Je sais que sur ces travées personne n’accepte cette situation injuste et dangereuse dans laquelle 1,3 million de nos jeunes n’ont pas de perspectives, ne se projettent pas, un habitant des quartiers prioritaires de la politique de la ville, à qualification ou expérience égales, a trois fois moins de chance de trouver un emploi qu’un autre et dans laquelle aussi le taux de chômage est de 18 % pour les personnes non qualifiées, alors qu’il est de 8,7 % pour les autres catégories de la population.

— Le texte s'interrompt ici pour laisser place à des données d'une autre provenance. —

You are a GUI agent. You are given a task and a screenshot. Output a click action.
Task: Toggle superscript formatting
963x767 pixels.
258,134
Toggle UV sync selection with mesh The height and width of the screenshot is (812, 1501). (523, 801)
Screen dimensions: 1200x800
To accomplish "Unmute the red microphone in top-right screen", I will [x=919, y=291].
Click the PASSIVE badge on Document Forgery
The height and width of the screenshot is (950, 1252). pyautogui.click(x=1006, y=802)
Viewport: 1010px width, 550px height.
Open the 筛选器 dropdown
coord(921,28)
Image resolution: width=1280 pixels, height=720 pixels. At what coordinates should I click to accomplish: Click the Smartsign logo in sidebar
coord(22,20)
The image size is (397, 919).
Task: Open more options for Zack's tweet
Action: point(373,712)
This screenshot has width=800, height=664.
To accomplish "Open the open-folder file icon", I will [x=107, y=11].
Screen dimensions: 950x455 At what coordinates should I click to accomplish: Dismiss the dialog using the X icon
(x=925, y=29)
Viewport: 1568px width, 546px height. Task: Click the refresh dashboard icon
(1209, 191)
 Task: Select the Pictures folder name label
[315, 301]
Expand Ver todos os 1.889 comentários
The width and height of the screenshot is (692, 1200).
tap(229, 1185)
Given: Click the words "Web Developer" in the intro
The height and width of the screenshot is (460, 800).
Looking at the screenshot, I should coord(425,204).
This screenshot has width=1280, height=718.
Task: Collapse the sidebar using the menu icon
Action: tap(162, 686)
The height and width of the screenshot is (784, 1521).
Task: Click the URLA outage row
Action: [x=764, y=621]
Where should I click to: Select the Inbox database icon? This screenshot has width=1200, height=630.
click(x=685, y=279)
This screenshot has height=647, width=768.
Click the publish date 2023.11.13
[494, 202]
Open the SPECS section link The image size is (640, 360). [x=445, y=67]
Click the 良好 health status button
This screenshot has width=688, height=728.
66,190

Face à cette situation, il y a les politiques d’État, et la mobilisation des partenaires sociaux, des entreprises.

Les politiques d’État se traduisent par le plan d’investissement dans les compétences que nous avons lancé, et qui sera mené en partenariat très étroit avec les régions, lesquelles ont une compétence clé en matière de formation des demandeurs d’emploi. Je peux vous dire que les régions, dans leur très grande majorité, m’ont confirmé qu’elles signeraient un accord visant à développer ces formations. Ainsi, 1 million de jeunes et 1 million de demandeurs d’emploi pourront accéder enfin aux compétences, qui sont la meilleure protection contre le chômage.

Il y a aussi les initiatives des collectivités territoriales. Pour réussir à mener à bien cette grande cause nationale de l’emploi, il faut que cela se fasse dans les deux sens.

Vous avez rappelé l’initiative prise par Xavier Bertrand, président de la région Hauts-de-France, avec Pôle emploi, consistant à aller au-devant des petites et moyennes entreprises qui ne trouvent pas preneurs pour les emplois qu’elles créent. C’est une bonne démarche, et c’est pourquoi nous l’avons lancée ensemble.